LADY BRIDGET’S DIARY by Maya Rodale ~ #Review #Excerpt #Giveaway



Lady Bridget’s Diary
Keeping Up with the Cavendishes #1
By: Maya Rodale
Release Date: February 23, 2016
Publisher: Avon


In the first hilarious entry in her brand new series, USA Today bestselling author Maya Rodale re-invents a love story we all know and cherish.

Lord Darcy is the epitome of perfect

Lord Darcy is the quintessential Englishman: wealthy, titled, impossibly proper and horrified that a pack of Americans have inherited one of England’s most respected dukedoms. But his manners, his infamous self-restraint and better judgment fly out the window when he finds himself with the maddening American girl next door.

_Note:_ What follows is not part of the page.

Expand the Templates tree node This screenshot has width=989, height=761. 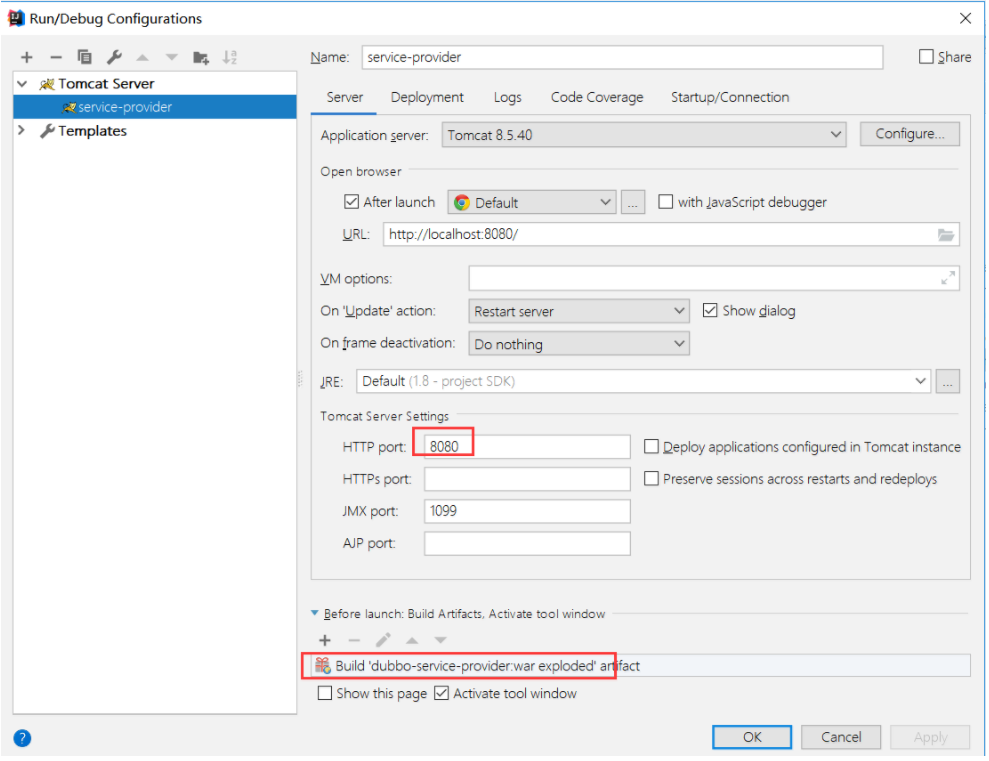point(22,131)
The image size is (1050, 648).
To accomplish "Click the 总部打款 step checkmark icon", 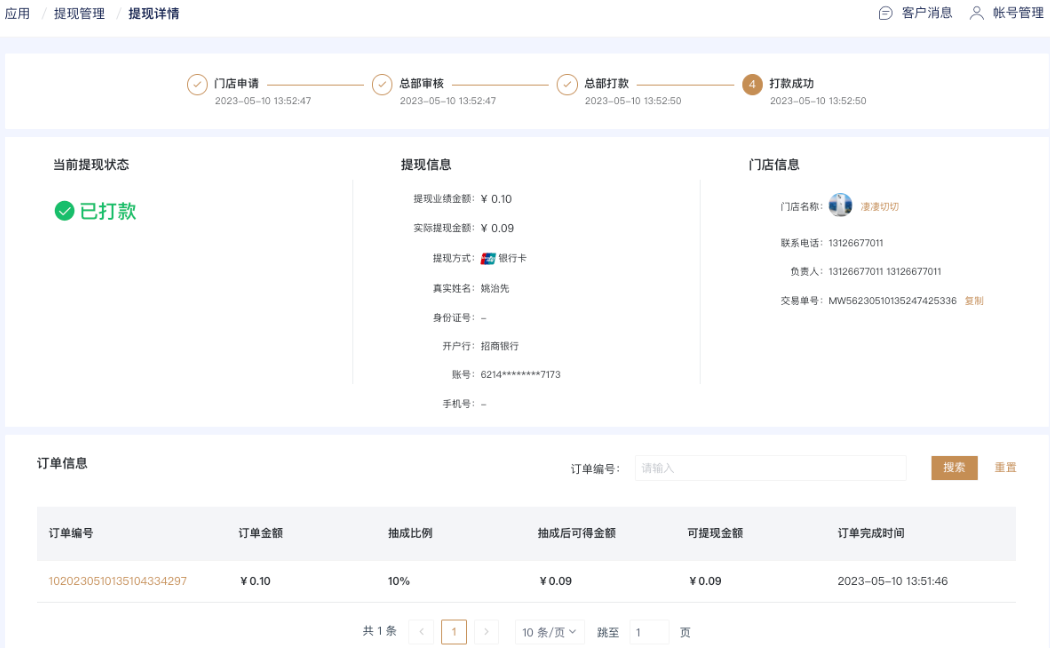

Lady Bridget is the opposite of perfect

Lady Bridget Cavendish has grand-but thwarted-plans to become a Perfect Lady and take the haute ton by storm. In her diary, Bridget records her disastrous attempts to assimilate in London high society, her adoration of the handsome rogue next door, her loathing of the Dreadful Lord Darcy and some truly scandalous secrets that could ruin them all.

They cannot stand each other-and yet they cannot stay away

It was loathing at first sight for Lady Bridget and Lord Darcy. But their paths keep crossing…and somehow involve kissing. When Lady Bridget’s diary goes missing, both Darcy and Bridget must decide what matters most of all-a sterling reputation or a perfectly imperfect love.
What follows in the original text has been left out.